• [Brief]: Return all of the entries exactly, but do not include the pictures.

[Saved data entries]

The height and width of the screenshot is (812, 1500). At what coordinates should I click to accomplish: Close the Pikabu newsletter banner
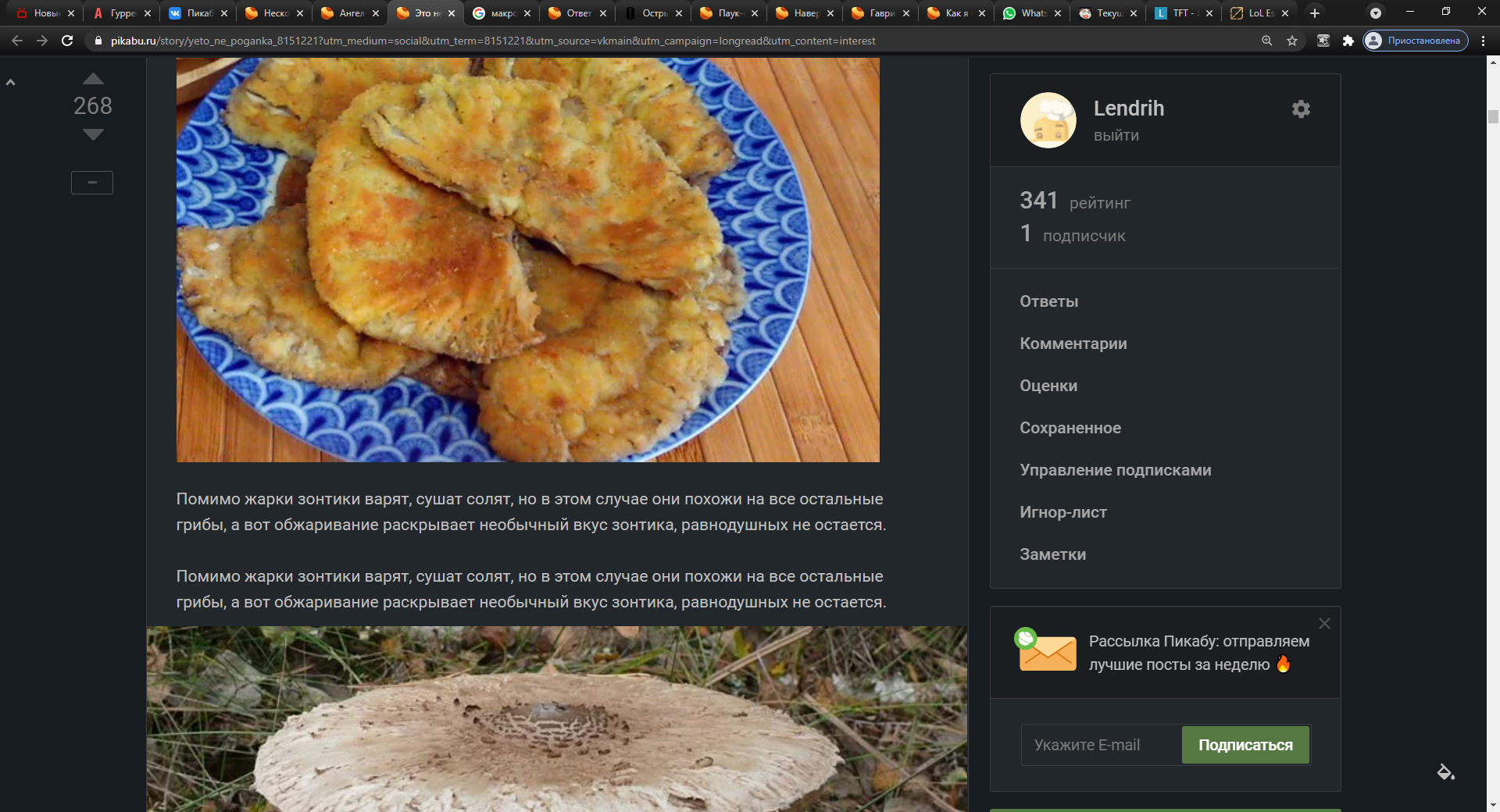point(1324,624)
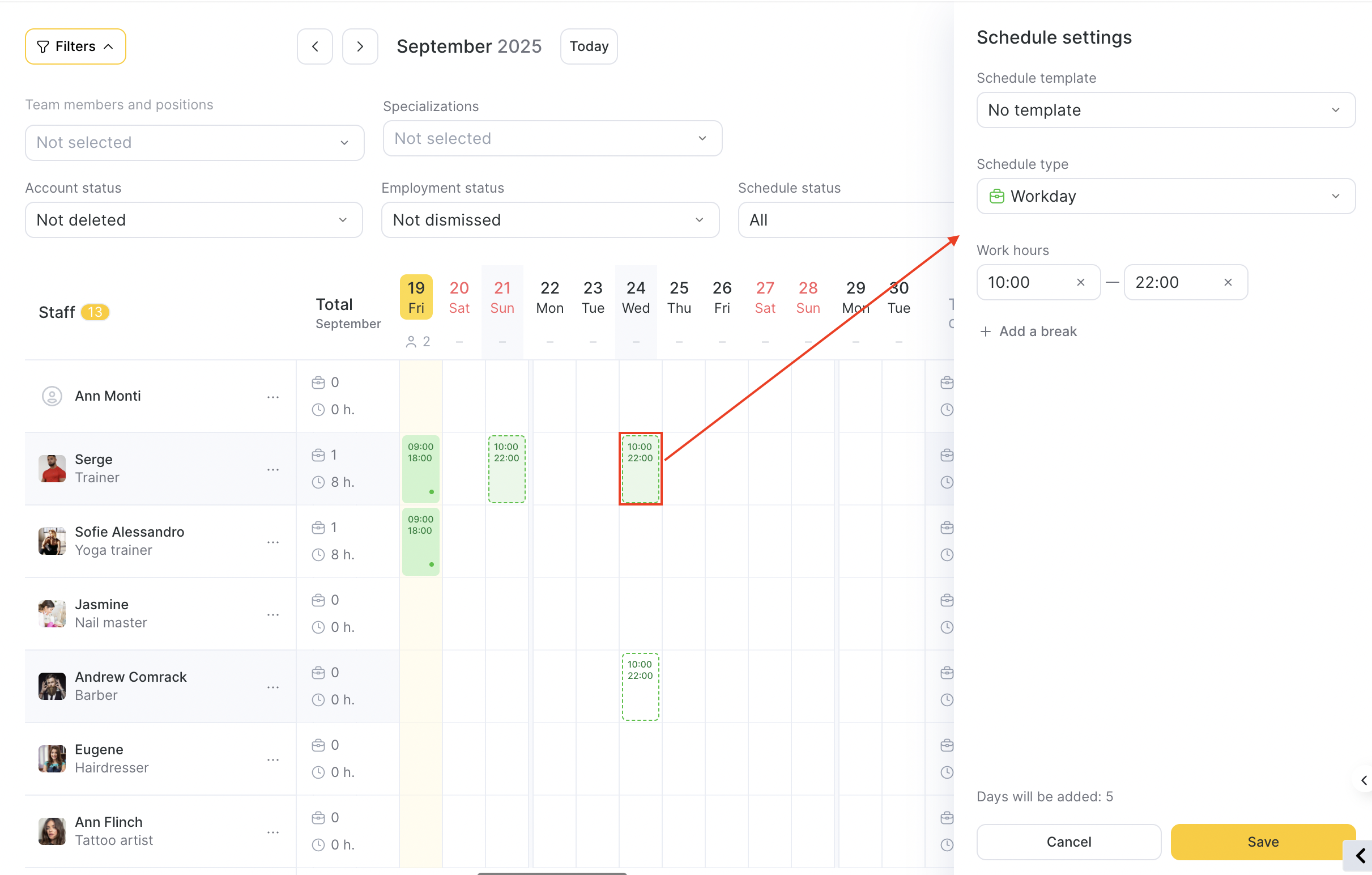Collapse the Filters panel

coord(75,46)
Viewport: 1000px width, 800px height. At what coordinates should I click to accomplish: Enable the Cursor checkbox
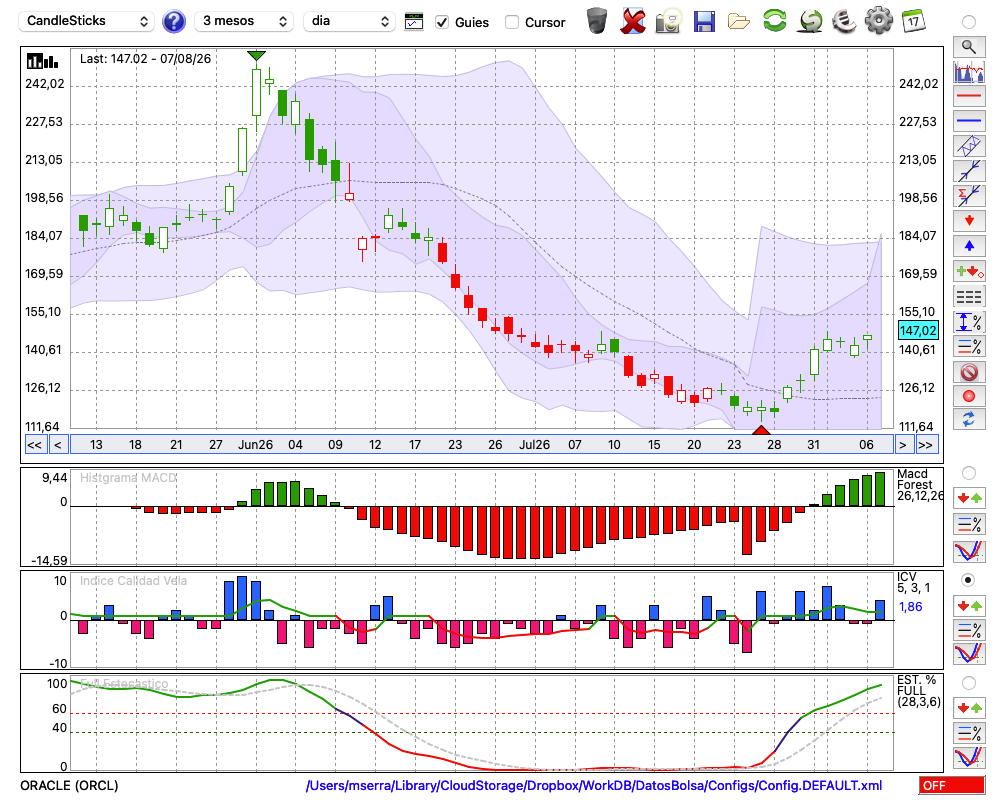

• [Exercise response]:
The height and width of the screenshot is (812, 1500). At what coordinates should I click to accomplish: Close the Pikabu newsletter banner
point(1324,624)
Collapse the Filters panel

coord(75,46)
Viewport: 1000px width, 800px height. At what coordinates should I click to accomplish: Enable the Cursor checkbox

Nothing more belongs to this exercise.